[Text block Boundary: Start]

Two countries, opposite approaches: HIV on the rise in Russia and the Philippines

Note: This was cross-posted to my own blog.


Two different articles on rising HIV rates in two different countries crossed my social media news feeds today; I though I would juxtapose them here because they embody very different approaches to a problem (embedded within two very different sociopolitical environments, of course).

The first piece from the BBC focuses on an alarming rise in HIV rates in Russia:

For years Russia has remained remarkably silent on the challenge it faces from HIV and Aids. Now that silence has been broken by an epidemiologist who has been working in the field for more than two decades – and he calls the situation “a national catastrophe”.

Vadim Pokrovsky, the softly spoken head of the Federal Aids Centre in Moscow, has watched as the figures have climbed remorselessly upwards.

There are about one million people living with HIV today in Russia and year on year the rate of infection is rising, unlike sub-Saharan Africa where the rate of increase is slowing. This is according to Russia’s official figures, which almost everyone agrees are a substantial underestimate of the true position.

The epidemic in Russia, argues Mr. Pokrovsky, has been driven by ideological (rather than evidence-based) policies on sex education and injection drug therapy that have been pushed by the Russian Orthodox Church and a conservative government. Education officials argue that comprehensive sex education will encourage kids to have sex (despite plenty of evidence to the contrary), while the use of methadone replacement as a harm reduction strategy for injection drug users is ridiculed and banned (despite the method’s success in reducing HIV transmission through injection drug use in Europe and Australia). HIV infections have predominantly been driven by injection drug use in the past, but sexual transmission is on the rise. Apparently Russia is not on the evidence-based health policy bandwagon.

According to Al Jazeera, meanwhile, the picture of rising HIV rates in the Philippines looks quite different:

In the last five years, HIV cases have gone up 277 percent in the Philippines. While the total number is less than one percent of the 100 million population, it continues to rise. From one reported case every three days in 2000, there are now 21 new cases recorded every day, according to the latest government report.

[Text block Boundary: End]
[Extracted records Boundary: Start]

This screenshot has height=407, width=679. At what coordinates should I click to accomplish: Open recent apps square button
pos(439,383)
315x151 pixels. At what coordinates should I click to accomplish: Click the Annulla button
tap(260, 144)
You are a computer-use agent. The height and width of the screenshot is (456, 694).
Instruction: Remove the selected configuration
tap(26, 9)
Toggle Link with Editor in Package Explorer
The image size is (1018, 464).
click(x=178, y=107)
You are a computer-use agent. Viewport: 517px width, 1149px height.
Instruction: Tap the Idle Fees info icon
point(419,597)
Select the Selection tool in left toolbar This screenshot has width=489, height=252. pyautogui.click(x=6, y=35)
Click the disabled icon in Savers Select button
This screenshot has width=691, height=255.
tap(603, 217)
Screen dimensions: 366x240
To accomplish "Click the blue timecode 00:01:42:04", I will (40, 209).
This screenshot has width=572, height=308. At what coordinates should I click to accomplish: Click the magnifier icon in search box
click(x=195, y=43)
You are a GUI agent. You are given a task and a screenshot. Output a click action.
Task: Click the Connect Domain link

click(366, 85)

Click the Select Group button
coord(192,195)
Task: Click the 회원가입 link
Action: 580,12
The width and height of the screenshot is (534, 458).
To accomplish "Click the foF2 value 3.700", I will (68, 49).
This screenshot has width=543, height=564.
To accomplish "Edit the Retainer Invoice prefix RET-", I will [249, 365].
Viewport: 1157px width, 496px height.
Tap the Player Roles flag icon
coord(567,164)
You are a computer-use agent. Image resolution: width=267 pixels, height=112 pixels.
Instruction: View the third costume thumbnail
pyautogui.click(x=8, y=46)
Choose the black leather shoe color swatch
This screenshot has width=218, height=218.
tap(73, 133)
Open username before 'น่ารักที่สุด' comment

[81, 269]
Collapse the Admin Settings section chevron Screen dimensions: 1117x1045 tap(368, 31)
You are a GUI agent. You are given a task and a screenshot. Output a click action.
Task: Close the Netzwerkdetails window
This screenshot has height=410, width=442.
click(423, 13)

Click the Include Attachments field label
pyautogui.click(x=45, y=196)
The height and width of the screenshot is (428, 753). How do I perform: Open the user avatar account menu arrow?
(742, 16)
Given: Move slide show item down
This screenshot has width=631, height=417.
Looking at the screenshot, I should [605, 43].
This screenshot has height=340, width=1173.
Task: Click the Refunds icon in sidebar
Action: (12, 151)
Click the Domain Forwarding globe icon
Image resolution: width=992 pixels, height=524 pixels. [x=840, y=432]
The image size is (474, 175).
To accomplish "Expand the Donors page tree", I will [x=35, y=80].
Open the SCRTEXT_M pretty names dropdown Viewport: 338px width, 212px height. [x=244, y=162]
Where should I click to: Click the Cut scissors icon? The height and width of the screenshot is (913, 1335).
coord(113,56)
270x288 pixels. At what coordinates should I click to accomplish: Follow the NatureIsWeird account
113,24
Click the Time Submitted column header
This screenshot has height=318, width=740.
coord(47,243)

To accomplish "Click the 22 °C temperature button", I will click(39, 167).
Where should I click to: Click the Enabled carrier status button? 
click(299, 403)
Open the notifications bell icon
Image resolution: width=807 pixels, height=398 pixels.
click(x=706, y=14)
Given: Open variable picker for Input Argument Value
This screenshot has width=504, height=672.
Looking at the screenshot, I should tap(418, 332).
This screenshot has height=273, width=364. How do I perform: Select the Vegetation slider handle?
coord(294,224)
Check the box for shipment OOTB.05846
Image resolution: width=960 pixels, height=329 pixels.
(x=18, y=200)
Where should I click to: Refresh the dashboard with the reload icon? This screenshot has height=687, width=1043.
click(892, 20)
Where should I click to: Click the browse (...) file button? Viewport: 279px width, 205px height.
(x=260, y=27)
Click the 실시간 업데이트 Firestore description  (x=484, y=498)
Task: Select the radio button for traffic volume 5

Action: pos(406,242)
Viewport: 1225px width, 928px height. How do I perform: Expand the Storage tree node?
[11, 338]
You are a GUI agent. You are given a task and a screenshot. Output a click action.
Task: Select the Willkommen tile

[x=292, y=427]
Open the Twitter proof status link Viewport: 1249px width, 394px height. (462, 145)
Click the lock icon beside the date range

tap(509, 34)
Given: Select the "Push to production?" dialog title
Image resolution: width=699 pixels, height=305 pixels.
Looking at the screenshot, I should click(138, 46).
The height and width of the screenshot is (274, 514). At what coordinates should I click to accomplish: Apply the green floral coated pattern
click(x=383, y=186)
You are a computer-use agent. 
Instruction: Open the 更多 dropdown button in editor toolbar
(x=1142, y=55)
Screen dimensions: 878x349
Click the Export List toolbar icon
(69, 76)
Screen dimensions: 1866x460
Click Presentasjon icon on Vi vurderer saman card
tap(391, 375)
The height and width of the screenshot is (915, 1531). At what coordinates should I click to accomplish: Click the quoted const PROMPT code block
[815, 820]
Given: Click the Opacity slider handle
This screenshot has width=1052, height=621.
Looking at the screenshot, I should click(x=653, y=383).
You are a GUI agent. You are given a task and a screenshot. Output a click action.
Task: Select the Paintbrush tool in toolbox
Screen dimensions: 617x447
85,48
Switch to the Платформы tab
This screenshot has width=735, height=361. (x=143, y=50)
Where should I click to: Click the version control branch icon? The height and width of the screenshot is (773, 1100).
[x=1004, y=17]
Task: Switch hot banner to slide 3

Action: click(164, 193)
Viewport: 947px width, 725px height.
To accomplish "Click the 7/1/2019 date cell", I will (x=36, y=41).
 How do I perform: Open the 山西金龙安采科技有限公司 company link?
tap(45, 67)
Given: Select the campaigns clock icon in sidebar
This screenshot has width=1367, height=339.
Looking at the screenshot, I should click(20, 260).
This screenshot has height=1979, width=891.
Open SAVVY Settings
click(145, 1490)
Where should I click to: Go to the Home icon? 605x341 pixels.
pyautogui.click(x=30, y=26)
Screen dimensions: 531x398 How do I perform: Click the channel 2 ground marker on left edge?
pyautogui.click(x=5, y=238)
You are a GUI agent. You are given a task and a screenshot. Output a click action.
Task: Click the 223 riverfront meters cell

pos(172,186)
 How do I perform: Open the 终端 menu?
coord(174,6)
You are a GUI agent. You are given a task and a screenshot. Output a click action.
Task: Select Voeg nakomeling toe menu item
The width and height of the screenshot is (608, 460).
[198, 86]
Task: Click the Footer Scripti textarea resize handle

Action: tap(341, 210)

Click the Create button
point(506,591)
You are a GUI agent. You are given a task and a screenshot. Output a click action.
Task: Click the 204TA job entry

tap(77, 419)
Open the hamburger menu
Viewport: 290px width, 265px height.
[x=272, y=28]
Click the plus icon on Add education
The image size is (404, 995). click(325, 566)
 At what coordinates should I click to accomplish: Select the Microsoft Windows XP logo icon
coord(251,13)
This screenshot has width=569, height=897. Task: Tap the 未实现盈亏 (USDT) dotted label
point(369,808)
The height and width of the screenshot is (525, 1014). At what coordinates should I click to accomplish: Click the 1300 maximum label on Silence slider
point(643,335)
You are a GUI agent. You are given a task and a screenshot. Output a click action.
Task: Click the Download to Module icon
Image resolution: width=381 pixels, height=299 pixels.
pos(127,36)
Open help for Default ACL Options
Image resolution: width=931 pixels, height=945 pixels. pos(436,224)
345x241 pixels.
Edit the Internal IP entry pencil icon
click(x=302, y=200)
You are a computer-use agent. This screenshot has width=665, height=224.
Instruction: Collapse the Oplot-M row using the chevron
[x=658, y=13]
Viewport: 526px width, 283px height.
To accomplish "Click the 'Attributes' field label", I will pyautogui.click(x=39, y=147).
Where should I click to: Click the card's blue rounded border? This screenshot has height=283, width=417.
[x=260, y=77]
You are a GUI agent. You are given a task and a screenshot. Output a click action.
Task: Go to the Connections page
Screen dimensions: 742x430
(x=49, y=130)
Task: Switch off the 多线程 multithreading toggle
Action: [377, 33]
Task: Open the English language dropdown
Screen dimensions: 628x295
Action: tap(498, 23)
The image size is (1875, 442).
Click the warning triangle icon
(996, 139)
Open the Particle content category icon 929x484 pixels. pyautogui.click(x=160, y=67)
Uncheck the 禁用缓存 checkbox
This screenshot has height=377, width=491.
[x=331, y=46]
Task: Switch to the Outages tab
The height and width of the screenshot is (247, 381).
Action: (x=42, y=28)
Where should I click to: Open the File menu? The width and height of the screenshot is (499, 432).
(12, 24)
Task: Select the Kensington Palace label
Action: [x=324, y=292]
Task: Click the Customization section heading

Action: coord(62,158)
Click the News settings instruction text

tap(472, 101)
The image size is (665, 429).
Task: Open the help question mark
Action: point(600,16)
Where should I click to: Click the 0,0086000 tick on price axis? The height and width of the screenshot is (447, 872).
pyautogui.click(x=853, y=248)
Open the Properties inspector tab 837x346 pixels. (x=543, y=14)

[Extracted records Boundary: End]

» **What you will do**
- A) According to the post on HIV in Russia and the Philippines, what does Vadim Pokrovsky head?
- B) Transcribe the post on HIV in Russia and the Philippines, starting with "In the last" and going on through "latest government report.".
- C) Rewrite the paragraph of the post on HIV in Russia and the Philippines that begins "The epidemic in Russia, argues" as a short bulleted list that keeps its main facts.

» **Solutions in order**
- A) He heads the Federal Aids Centre in Moscow.

- B)
In the last five years, HIV cases have gone up 277 percent in the Philippines. While the total number is less than one percent of the 100 million population, it continues to rise. From one reported case every three days in 2000, there are now 21 new cases recorded every day, according to the latest government report.

- C)
- Mr. Pokrovsky argues that Russia's epidemic has been driven by ideological, not evidence-based, policies on sex education and injection drug therapy, pushed by the Russian Orthodox Church and a conservative government.
- Education officials claim comprehensive sex education will encourage kids to have sex, despite plenty of evidence to the contrary.
- Methadone replacement, a harm reduction strategy for injection drug users, is ridiculed and banned, though it has reduced HIV transmission through injection drug use in Europe and Australia.
- Injection drug use has mainly driven infections in the past, but sexual transmission is rising.
- Russia is apparently not following evidence-based health policy.